Task requirements. Copy nothing before the line that contains "Toggle the R.Robin switch off"; from there, transcribe each line exactly through the end of the material, omitting pictures.

━━ Raw data ━━

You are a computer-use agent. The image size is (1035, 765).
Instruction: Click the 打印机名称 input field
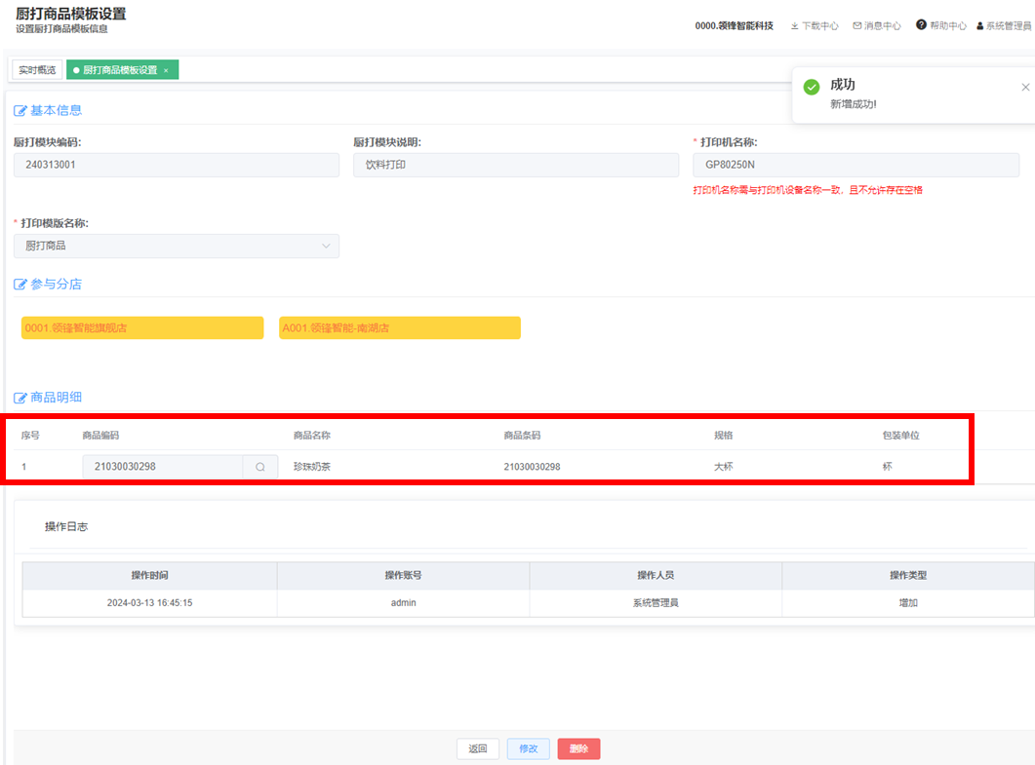[x=856, y=165]
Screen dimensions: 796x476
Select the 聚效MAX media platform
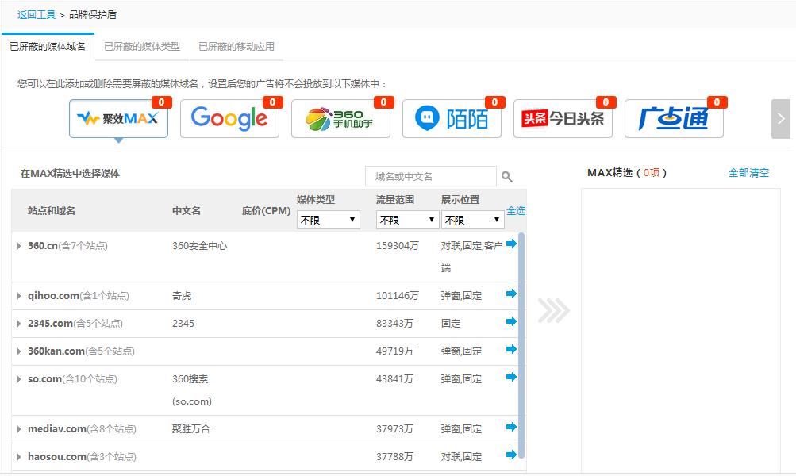click(118, 119)
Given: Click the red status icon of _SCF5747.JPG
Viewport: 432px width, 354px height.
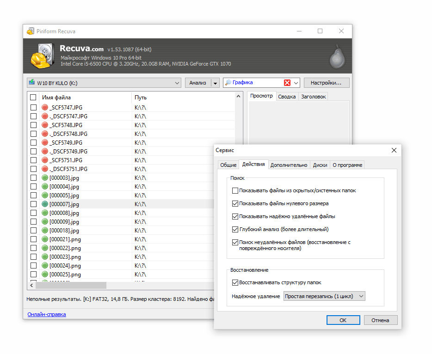Looking at the screenshot, I should (x=45, y=108).
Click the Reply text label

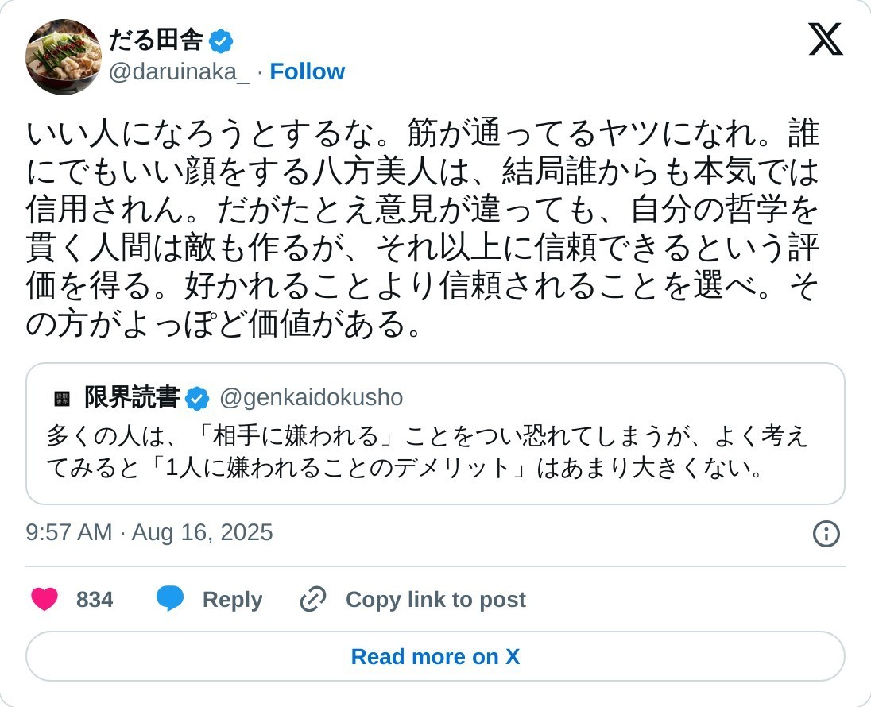(x=232, y=600)
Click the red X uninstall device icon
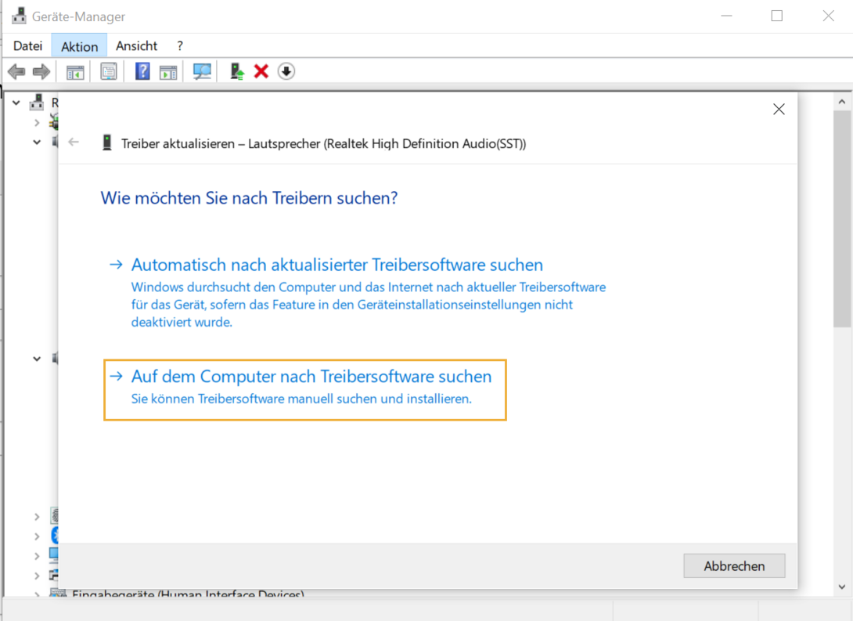The height and width of the screenshot is (621, 853). [x=261, y=72]
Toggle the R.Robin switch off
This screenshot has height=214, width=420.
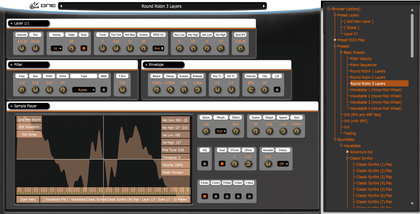click(x=204, y=196)
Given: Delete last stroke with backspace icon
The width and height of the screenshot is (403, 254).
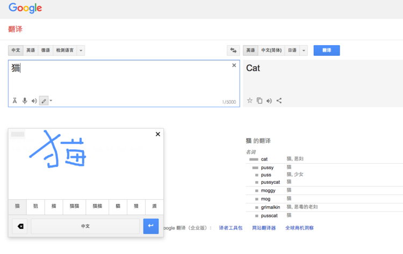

━━━

Solution for this problem.
Toggle the R.Robin switch off
This screenshot has height=214, width=420.
click(x=204, y=196)
Given: Delete last stroke with backspace icon
The width and height of the screenshot is (403, 254).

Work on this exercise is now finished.